The Coalition Government and Property
MAY 2010
The new conservative-Liberal Democrat Government issued a statement of intent on 12 May 2010 which sets out their compromise policy objectives for the new Parliament. Several of these are of huge impact for the commercial and residential property sector. Note the following:
- 1. As regards tax policy generally there will be an emergency budget before the end of June. It will increase CGT from the current 18% rate for non-business assets from 6 June 2011. This will have significant impact on buy-to-let and second home ownership tax burdens. VAT is also likely to increase over the few years, due to budget deficit pressures. This will mean the cost of buying and selling, or a tenancy of a property that is elected for VAT, will increase; a significant burden on anyone who is unable to recover it as a taxable supply.
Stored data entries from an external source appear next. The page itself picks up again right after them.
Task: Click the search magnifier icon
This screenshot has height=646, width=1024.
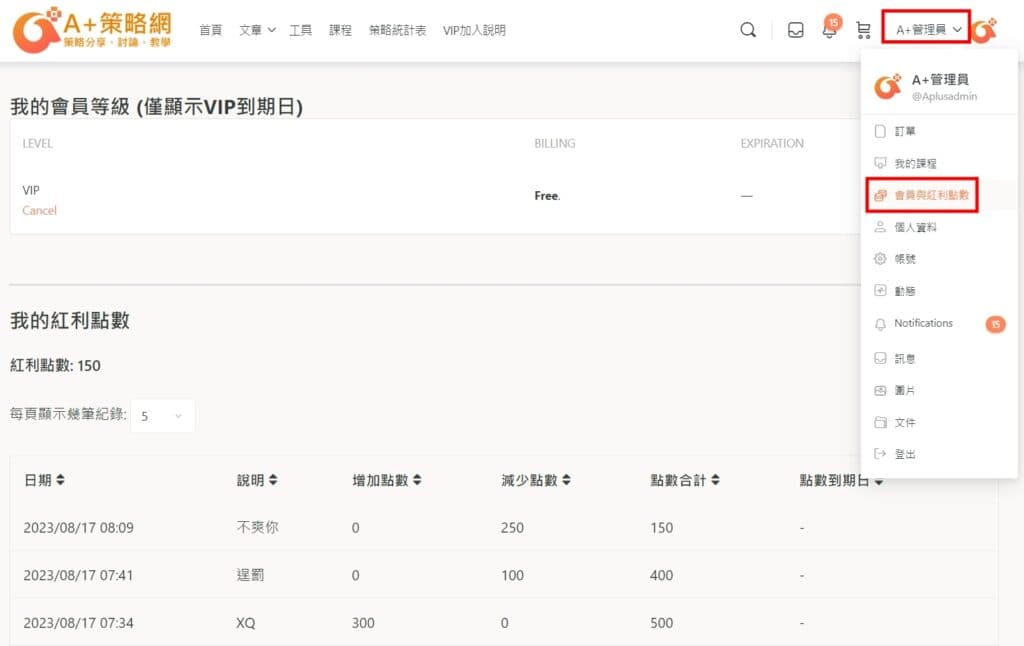Action: point(748,30)
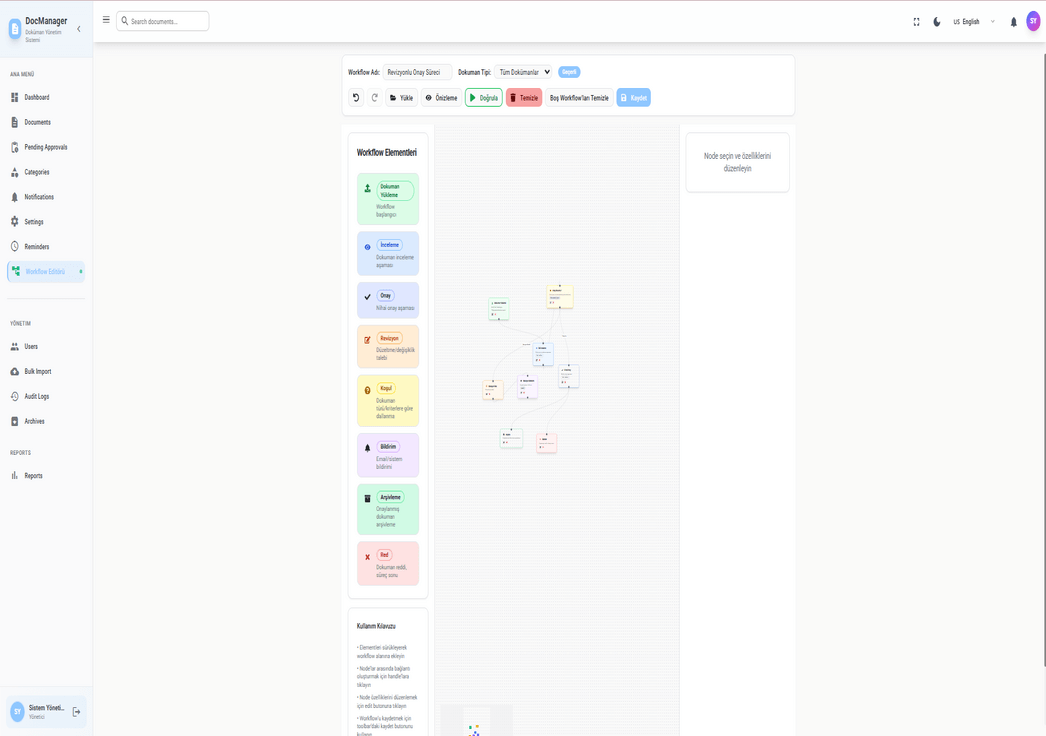Viewport: 1046px width, 736px height.
Task: Expand the US English language selector
Action: pyautogui.click(x=971, y=20)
- 2. The Conservative manifesto proposal to “take nine out of ten first time buyers out of SDLT” was not contradicted. There is a possibility, subject to budget deficit pressure, that the lower threshold of SDLT will rise or the first time buyer SDLT two year holiday for properties of up to £250,000 introduced by Labour’s last budget will be made permanent or both. The 5% band to be introduced from 6 April 2011 for properties over £1 million was not mentioned. No doubt the Conservatives would love to cancel this but this measure is one that the Liberal Democrats favour and, given the need to address the budget deficit, it is likely to be preserved. There was no suggestion in the budget that this would affect commercial property though, so the pernicious double bind SDLT on the VAT inclusive price (as VAT does not bite on residential property) should be avoided. The Liberal Democrat manifesto promised to take further SDLT anti-avoidance measures preventing “wealthy individuals and business” avoid SDLT by setting up an offshore structure, so we can look forward to more attacks on elaborate SDLT avoidance schemes.
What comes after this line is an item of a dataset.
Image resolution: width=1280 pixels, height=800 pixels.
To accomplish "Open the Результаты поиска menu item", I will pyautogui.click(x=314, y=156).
- 3. Home Information Packs are to be abolished. This could happen as soon as 25 May, if David Cameron includes the change in the “great repeal bill” he promised. In the meantime prospective sellers and their estate agents are left in limbo. As things stand, a HIP must be commissioned before a property is put on the market, at the cost of the seller. It could well be that by the end of next month this will not be necessary, and there may be a temptation to defer marketing until the position becomes clear. Whilst HIPs are of limited value and the searches in them usually cannot be relied on, we are used to them now, and at times, especially when the property is leasehold, it is extremely useful for a buyer’s solicitor to see title and lease documents early. Ironically the least useful item in HIPs is the Energy Performance Certificate and this is likely to survive, and continue to be needed for all property, residential and commercial, where the owner wants to let or sell.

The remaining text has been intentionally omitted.